Lost & Found – In Our Garden

I plant an apple tree and wait for you to crawl through the grass toward me, and open my eyes to delicious worldly delight.

I plant red roses to remind me of the way your hips moved in the candlelight in the Moroccan hotel room the night before the bomb went off in the marketplace.

I plant blackberry bushes that will crawl with copper spiders and throb with silver bees.

I dig up the skulls of foxes and badgers.

I plant grape vines and wait for them to crawl up the brick wall, through the window, across our bedroom floor, and wrap themselves about our naked bodies.

I erect a circle of rocks as an astral calendar and landing site for aliens.

I plant a patch of poppies so I can tumble through delirious dreams, chased by winged fish and leopards with human faces.

I bury a book of dangerous curses.

I plant wolfbane and deadly nightshade, to add a sense of danger.

I plant ginger root that grows twisted beneath the ground in the shape of mummified fairies.

I set fire to your anxieties, and bury the ashes to attract the worms.

I plant aromatic herbs for use in various enchantments: Comfrey for protection whilst traveling under a curse; Arabic gum to ward off evil; Banyan for good fortune; Avocado for lust; Basil for exorcism and flying through the air.

I grow beets as large and red beneath the soil as the still-beating heart of a savage gnome.

In the rich soil above the grave of the feral cat who was killed by lightning, I plant pomegranates, saffron, frankincense, myrrh, cinnamon, and aloes to soothe your flesh.

I plant the pages of used telephone books, barbecue assembly instructions, investment literature and Sears catalogues. I wait for them to grow into folktales and sheet music.

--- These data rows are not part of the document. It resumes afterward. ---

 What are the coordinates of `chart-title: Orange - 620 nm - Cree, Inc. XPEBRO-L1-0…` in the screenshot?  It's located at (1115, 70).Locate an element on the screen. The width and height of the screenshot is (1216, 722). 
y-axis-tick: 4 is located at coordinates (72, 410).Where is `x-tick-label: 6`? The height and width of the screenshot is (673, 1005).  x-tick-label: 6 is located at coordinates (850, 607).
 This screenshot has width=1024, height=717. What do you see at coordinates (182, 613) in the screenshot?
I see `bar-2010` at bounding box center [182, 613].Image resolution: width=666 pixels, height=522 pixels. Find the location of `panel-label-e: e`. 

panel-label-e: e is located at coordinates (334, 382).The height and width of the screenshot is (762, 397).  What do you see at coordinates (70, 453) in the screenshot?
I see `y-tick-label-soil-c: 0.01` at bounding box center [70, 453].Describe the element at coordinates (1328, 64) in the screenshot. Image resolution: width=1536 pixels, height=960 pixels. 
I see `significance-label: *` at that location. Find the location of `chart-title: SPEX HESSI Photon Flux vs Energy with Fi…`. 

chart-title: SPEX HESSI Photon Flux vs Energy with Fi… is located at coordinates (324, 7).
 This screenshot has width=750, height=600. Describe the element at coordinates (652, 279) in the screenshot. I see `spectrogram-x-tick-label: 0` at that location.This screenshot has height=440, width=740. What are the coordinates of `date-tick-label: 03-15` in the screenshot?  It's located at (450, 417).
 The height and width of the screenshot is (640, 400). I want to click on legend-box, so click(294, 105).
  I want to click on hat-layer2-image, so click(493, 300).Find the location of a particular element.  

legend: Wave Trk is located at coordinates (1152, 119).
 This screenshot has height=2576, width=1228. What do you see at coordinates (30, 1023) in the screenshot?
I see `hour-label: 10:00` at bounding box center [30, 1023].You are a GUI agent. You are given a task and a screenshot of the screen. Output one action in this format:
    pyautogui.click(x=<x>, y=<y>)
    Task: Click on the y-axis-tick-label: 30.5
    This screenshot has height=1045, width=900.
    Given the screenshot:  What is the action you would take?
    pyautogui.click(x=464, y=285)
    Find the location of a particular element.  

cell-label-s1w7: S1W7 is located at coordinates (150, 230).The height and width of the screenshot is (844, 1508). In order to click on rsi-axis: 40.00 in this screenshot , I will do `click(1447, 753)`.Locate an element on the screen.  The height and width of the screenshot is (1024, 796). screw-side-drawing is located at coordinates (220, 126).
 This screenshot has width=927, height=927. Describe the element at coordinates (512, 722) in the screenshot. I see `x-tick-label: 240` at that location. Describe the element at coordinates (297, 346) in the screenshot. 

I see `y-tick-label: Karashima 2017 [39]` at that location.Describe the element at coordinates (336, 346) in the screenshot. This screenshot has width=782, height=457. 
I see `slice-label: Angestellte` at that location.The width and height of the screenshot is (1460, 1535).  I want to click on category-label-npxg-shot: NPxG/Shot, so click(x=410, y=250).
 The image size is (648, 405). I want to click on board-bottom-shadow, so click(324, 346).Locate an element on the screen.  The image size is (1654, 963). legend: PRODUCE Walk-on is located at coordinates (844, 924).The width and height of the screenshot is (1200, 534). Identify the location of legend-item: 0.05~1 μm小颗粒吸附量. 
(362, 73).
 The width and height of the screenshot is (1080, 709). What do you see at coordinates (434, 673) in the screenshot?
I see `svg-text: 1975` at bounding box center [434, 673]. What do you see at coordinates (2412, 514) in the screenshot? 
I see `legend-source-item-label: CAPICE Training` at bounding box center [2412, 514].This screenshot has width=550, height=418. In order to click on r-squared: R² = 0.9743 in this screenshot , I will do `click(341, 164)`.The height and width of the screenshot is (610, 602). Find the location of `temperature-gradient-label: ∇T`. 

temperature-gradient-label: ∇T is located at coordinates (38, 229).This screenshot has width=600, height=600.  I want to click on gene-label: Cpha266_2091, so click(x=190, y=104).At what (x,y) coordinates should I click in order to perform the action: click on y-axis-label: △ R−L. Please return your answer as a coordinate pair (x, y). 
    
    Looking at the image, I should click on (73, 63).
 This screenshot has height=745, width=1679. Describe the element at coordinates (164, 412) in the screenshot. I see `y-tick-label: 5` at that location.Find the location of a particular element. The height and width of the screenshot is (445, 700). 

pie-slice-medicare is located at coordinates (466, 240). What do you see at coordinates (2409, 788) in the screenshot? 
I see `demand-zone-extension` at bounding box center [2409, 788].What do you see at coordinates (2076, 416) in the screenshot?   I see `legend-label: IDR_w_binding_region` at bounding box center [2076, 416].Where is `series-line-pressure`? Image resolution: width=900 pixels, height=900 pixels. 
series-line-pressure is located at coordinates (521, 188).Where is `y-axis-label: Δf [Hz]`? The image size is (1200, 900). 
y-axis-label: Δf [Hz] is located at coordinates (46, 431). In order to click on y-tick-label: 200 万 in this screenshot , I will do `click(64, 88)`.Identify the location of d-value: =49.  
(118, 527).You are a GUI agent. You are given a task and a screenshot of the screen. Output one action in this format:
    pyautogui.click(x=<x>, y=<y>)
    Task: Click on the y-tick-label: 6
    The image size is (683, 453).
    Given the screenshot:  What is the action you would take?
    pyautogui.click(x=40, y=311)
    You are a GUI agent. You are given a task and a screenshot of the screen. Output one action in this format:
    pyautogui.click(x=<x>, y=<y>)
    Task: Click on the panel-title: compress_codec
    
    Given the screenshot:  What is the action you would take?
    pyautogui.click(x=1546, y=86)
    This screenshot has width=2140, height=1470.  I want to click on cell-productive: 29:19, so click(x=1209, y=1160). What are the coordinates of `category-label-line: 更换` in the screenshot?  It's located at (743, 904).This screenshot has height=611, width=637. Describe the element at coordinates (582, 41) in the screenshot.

I set fire to a bonfire of thorns, grass, vines, creepers, dead branches and brambles. I watch bright sparks and luminous moths rising like angels into the twilight.

I plant cannabis in order to cause anarchy in the streets and destabilize Western civilization.

I plant a plum tree so that the neighbourhood children can climb into its branches to watch icy comets and lunar eclipses, and so that Ukrainian grandmothers can play accordions with juice-stained hands.

I plant green tea so that, many years from now, we can sit under the shade of our apple tree watching the giant ornamental fish move beneath the surface of the pond, china cups resting in the grass beside us, as the seasons come and go.